### DATA LINES
- - - -

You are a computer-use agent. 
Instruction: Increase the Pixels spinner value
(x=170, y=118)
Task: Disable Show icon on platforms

- - - -

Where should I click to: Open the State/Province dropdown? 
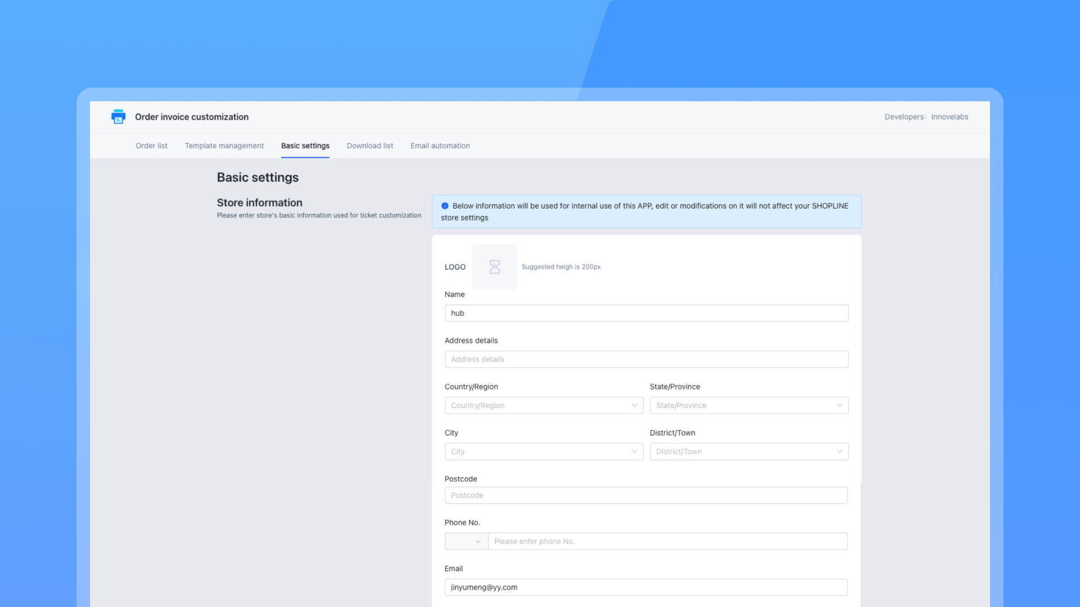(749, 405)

- - - -

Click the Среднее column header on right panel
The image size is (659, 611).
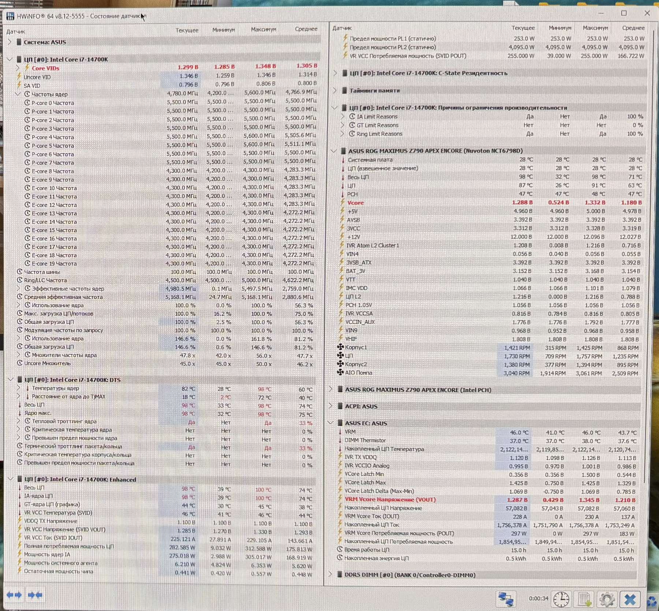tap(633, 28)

- - - -

### WRITTEN PROBLEM
From the records, pull out every line from the one containing "Click the Среднее" through the one containing "tap(633, 28)", reproducing each line verbatim. Leave the pictures out.

### EXPECTED ANSWER
Click the Среднее column header on right panel
The image size is (659, 611).
tap(633, 28)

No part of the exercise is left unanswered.